Below is a post I wrote last year that I’ve decided to repost. These scarves are so easy that I made 75 of them last year for foster kids in LA. This year I’m have my kids make them with me and we’ll be donating a bunch to the Midnight Mission. I would love to encourage everyone reading this to make some scarves for children in their local charities. This is a great way to have kids take an active role in some holiday philantropy.
No-Sew Scarf Post
Like every parent, I love gifts that my children make. I also have a teeny tiny bit of hoarding tendencies. So, unlike most sane parents, I don’t toss ANY of them out. The result is a lovely collection of meticulously organized art storage systems around our house….. ummmmm, such as the wall pocket pictured below.
Note: I will be writing a blog shortly on highly effective ways to weed out and cleverly store keepsakes. If such a blog does not appear in the near future, you may find one on how to cope with the day your husband ties you up and forces you to watch a mountain of art work smolder in a ritualistic burning ceremony.
As to not add to our abundant piles of kid made projects, I try to think of gifts they can make that will actually be used rather than displayed. The best project I have come up with for this holidays season is a No-Sew Scarf.
These are extremely easy and inexpensive to make.
1) Go to any fabric store.
2) Pick two felt fabrics you like.

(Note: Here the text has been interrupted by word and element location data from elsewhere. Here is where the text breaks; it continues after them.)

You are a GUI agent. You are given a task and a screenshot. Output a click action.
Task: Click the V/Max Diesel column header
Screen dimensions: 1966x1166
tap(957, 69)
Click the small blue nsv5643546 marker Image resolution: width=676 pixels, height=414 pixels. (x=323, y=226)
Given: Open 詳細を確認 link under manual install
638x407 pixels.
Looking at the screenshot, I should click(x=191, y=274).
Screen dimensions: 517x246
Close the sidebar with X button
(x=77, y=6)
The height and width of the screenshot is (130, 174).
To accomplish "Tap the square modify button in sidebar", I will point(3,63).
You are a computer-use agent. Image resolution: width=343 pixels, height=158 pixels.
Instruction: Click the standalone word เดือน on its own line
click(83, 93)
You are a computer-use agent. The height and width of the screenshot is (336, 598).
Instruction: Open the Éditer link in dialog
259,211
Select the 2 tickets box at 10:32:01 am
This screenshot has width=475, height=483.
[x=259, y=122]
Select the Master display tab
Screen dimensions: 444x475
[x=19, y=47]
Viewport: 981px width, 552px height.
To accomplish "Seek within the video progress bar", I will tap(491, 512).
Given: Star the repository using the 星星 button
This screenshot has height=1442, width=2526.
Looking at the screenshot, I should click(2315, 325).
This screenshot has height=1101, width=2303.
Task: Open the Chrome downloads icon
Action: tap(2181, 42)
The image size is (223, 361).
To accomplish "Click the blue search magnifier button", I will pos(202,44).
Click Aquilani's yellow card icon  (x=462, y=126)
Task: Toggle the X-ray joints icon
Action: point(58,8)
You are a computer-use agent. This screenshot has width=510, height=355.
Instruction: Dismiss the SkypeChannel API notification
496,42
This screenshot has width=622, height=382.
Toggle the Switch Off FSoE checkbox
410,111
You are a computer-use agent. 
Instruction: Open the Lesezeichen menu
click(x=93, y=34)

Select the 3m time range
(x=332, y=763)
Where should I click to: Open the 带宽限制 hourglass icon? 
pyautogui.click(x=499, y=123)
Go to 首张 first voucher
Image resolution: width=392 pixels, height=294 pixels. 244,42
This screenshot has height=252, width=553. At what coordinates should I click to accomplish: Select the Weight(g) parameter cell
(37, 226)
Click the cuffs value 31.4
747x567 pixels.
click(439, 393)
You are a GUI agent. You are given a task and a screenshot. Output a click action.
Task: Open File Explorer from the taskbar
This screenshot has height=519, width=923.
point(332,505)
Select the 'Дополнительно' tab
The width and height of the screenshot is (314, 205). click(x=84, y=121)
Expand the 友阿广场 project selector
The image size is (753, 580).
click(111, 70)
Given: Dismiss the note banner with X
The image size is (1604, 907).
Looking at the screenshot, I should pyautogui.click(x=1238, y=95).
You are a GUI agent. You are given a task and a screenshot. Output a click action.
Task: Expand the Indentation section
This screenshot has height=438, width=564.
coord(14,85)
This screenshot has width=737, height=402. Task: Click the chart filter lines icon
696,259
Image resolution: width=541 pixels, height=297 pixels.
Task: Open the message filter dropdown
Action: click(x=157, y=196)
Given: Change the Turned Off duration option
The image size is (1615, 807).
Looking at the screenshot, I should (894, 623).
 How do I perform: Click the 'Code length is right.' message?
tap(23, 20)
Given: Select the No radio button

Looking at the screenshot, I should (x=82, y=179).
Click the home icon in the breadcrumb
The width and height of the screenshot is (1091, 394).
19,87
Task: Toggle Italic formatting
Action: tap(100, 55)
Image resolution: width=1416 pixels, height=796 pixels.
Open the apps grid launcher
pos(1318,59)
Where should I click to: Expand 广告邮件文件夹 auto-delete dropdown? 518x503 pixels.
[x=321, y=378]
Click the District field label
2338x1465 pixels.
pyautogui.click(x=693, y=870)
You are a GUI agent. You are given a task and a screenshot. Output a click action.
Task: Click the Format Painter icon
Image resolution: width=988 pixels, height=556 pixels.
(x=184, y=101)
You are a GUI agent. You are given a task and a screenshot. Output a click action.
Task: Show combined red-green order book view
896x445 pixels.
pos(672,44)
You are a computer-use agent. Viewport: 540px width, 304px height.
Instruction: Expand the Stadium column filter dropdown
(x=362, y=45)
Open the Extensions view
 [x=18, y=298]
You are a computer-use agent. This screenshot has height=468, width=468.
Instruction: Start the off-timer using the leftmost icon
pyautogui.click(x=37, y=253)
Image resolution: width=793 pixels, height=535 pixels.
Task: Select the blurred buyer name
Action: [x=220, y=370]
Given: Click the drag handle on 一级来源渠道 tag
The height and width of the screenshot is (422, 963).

When picking your fabric, pull at the edges to make sure it isn’t a fabric that frays or unravels.
3) Have the fabric-cutting-person make a straight cut on the leading edge before cutting the amount you are going to buy. Ask them to cut a quarter yard and request that they make their cut as clean and straight as possible. You may have small parts that need to be cleaned up but for the most part, they do a great job of giving you a nice edge. Depending on the fabric you pick, this should cost between $5 and $6 and will yield two scarves.
4) Fold the fabric in half, cut a clean edge on the ends
5) Cut the end into several strips and do the same on the complimentary fabric
The result is really cute and the kids love to see their craft used.
It is a great craft for the little ones, however, this doesn’t need to be a kid project. This holiday season, I’m making about 50 of these suckers for the foster kids in The Alliance for Children’s Right program and for god knows how many teachers, yard supervisors, school administrators, the mailman, etc.
They also make really great fake hair for kids that insist on being as silly as humanly possible the minute you need them to look at the camera.